Beware Oakland’s Deadly Lake Merritt Monster

Plan on visiting Oakland anytime soon?

Great.

If you happen to go downtown, you might find one of the city’s prettiest (and oddest) features – Lake Merritt.

Actually a tidal lagoon, Merritt has the distinction of being the United States’ first official wildlife refuge, an honor bestowed upon it in 1870.

This scenic body of water, which covers 140 acres, boasts a killer jogging path, killer sailing, a killer amusement park and, well, possibly a killer.

Beware Oakland's Deadly Lake Merritt Monster

Photo credit left: flickr/omar ronquillo right: shadowness.com

Oakland’s Lake Merritt Monster: Oak-ness

Lake Merritt Monster Oakness Sighting

Photo credit: loden.cgsociety/Federico Scarbini

Updated 9/19/2019 – Meet Oakland’s Lake Merritt Monster, the frightening creature of legend who, some say, inhabits these waters, preying on small animals that venture too close and – if the rumors are to be believed – occasionally on unsuspecting people as well.

The lake was originally connected to the San Francisco Bay, but over the centuries it gradually became isolated with decreasing tides, and by the mid-nineteenth century it was its own body of water.

According to legends surrounding him, this is when the Lake Merritt Monster, known as “Oak-ness” by locals, originally became trapped in the area.

Stories of Oak-ness date all the way back to before the Civil War, when Ohlone natives lived in the area, and the stories continue today.

Most of the stories, as previously stated, surround the disappearance of animals.

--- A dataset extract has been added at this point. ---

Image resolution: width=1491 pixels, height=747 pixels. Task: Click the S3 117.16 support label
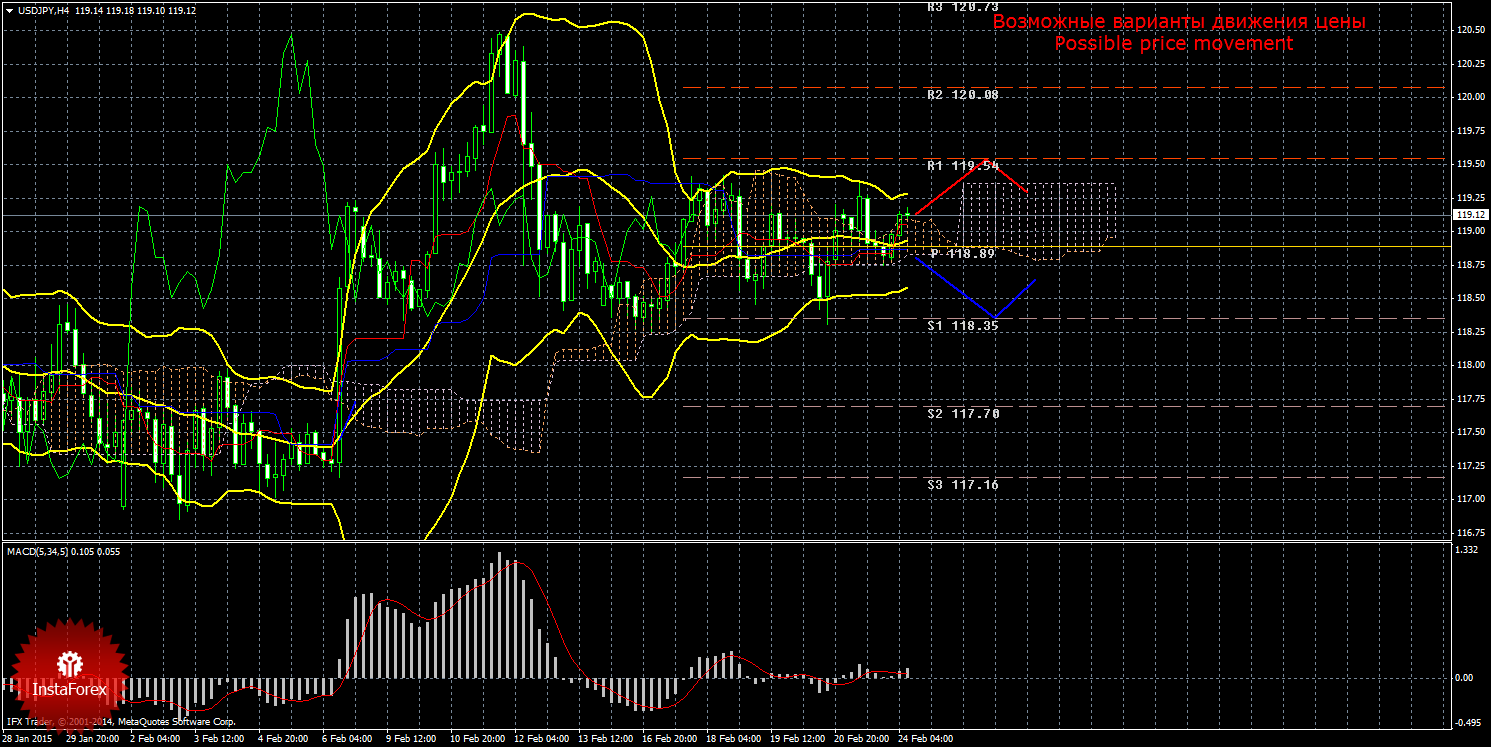click(x=962, y=484)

Even today, one usually only hears about missing pets or strays disappearing.

But occasionally there are stories of a more sinister nature.

Something Sinister

“In the summer of 1843,” says a man who prefers not to be identified, but claims to be an expert on the subject, “Ohlone legend states that a party of six hunters went out near the lake at night on an extended hunting trip.

Only one of them survived, and he came back to his tribe with such vivid and horrible tales of a monster living in the lake – a creature with the eyes of a dragon and the teeth of a shark, with the torso of lizard and a fish’s gills – that his fellow tribe members believed he had lost his mind.

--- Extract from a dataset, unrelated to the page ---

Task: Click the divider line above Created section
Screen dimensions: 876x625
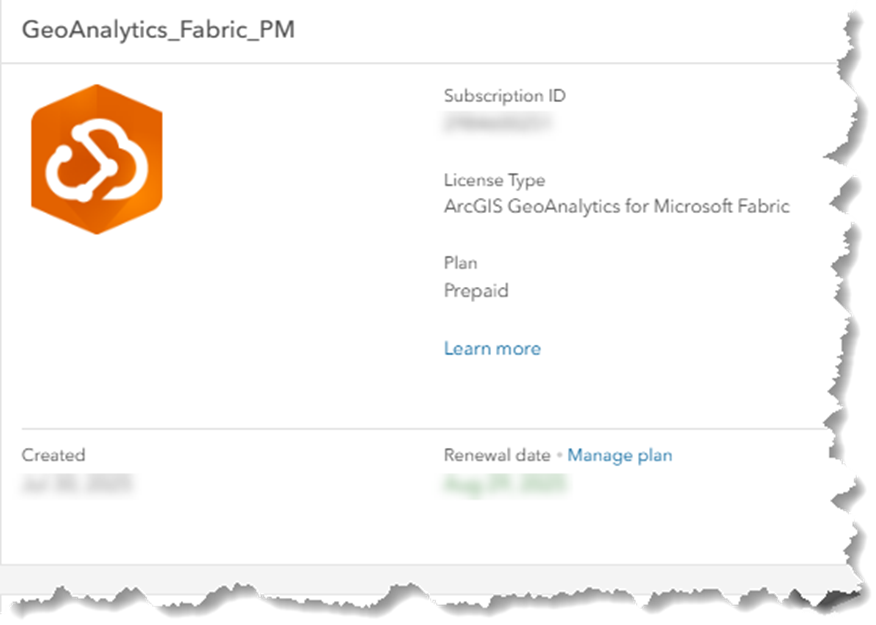Action: click(425, 429)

In 1862,” he continues, “you hear rumors circulating around about a missing scouting party from an army regiment.

Same area, same M.O.

One or two guys come straggling back, telling the same bizarre story of being attacked by some kind of sea creature that was half-dragon, half-fish and all-mean.

And again, history buries it because nobody believes these people are sane.

They’re all convinced the rest of the party has been massacred by natives.

And this just goes on and on, down through the decades,” he says, his eyes animated.

“The creature has been trapped in there a long time,” he concludes.

“And maybe he’s getting old, because the disappearances are rarer.

You would think, these days, that every four or five night-time joggers would be attacked and eaten, but you really don’t hear about it too much.

Don’t get me wrong – you do hear about it, such as the Lake Monster sightings in 2013.

But if the current trend is to be believed, and if it’s even still alive down there, it probably only attacks occasionally.”

Asked why no one hears about these attacks on the news, he just shrugs his shoulders.

“Maybe it wised up and stopped leaving witnesses.”